Reputation: 89
Something tells me I'm doing something wrong...it shouldn't be this hard.
I have a class that relies on some inner class. I'm creating that inner through a protected method so that I can override that in a test to provide a mock. I understand that to get a Mockito mock object to throw an exception from a void method, I have to use doThrow.
But my problem is that the compiler complains that the call to Mockito.doThrow() is throwing RuntimeException...so then I have to add a throws clause to the method setting up the mock. Is that a bug in Mockito itself? doThrow is declaring something that should happen in the future, but not during the setup of the mock.

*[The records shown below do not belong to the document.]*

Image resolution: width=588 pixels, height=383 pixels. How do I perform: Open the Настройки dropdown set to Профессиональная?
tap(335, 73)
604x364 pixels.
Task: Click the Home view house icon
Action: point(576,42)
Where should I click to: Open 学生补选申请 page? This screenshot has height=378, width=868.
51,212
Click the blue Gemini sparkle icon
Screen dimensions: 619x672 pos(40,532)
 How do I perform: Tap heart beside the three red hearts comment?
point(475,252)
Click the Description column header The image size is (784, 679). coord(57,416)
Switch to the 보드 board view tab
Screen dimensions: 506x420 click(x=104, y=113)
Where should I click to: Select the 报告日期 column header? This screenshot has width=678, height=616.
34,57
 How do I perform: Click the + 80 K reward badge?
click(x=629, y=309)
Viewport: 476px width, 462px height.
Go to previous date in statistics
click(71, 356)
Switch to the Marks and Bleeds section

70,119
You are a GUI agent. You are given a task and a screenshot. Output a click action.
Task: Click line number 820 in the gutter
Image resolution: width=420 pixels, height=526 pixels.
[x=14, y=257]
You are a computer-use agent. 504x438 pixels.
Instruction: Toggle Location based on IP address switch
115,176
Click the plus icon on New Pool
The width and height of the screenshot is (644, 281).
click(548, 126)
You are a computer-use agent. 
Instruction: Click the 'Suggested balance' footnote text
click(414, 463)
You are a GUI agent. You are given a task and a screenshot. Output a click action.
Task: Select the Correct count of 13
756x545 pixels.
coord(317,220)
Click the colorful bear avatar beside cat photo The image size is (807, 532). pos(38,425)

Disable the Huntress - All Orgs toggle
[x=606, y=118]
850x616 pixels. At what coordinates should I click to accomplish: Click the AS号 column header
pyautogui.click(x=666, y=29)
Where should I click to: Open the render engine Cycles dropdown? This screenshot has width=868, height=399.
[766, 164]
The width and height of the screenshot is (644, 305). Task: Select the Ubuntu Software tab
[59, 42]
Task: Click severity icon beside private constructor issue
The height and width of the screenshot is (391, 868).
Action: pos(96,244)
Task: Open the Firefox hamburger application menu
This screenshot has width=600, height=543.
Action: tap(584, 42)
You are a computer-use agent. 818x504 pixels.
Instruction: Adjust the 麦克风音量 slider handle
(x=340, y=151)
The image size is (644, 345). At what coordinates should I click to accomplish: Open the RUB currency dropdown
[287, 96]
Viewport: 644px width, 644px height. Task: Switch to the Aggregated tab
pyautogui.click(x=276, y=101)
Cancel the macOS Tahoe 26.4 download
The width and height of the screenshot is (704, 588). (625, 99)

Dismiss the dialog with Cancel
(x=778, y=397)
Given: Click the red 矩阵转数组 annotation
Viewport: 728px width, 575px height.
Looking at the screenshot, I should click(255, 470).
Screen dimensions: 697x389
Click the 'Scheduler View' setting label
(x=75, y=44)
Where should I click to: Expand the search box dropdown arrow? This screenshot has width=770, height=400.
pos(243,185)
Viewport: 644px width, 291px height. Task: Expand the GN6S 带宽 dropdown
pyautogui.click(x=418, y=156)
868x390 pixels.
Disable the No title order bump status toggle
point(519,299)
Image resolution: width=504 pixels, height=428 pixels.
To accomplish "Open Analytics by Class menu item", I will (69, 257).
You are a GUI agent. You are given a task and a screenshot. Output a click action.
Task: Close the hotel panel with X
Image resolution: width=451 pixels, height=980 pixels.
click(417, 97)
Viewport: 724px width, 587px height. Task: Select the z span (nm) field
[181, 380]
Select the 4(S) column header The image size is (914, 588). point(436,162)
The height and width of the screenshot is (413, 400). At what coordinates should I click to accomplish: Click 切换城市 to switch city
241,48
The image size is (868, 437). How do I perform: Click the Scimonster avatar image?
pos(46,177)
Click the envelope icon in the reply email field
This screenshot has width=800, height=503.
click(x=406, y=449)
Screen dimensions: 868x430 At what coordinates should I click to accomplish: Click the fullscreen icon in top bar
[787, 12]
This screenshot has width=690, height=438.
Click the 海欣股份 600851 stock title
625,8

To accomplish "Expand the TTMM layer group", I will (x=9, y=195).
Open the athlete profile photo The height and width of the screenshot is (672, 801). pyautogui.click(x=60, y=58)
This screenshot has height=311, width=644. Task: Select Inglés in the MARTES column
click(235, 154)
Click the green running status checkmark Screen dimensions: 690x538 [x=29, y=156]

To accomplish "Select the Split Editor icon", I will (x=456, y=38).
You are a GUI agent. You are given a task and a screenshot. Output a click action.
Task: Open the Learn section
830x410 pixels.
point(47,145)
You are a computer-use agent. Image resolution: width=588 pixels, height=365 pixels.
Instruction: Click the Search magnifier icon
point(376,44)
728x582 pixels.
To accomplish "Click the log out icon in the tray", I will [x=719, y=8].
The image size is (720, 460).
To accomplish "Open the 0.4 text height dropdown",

My OuterClass looks like...
public class OuterClass {
protected InnerClass inner;
protected void createInner() { inner = new InnerClass(); }
protected doSomething() {
try {
inner.go();
} catch (RuntimeException re) {
throw new MyException("computer has caught fire");
}
}
}
And my test code looks like...
@Test(expected = MyException.class)
public void testSomething() {
OuterClass outer = new TestOuterClass();
outer.doSomething();
}
public static class TestOuterClass extends OuterClass {
@Override
public void createInner() {
InnerClass mock = Mockito.mock(InnerClass.mock);
Mockito.doThrow(new RuntimeException("test")).when(mock).go(); // PROBLEM
inner = mock;
}
}
Upvotes: 3
Views: 17279
Reputation: 17677
Please could you check that the compiler really is complaining about a RuntimeException
?
The thing about RuntimeException
is that it shouldn't matter at compile time. I suspect the compiler is actually complaining about MyException
- which I presume is a checked exception, noticed by the compiler, which is thrown by the doSomething()
method. You should be able to simply add the throws MyException
to the test method, which will then be caught by the test runner. Since it's expected, the test runner will pass.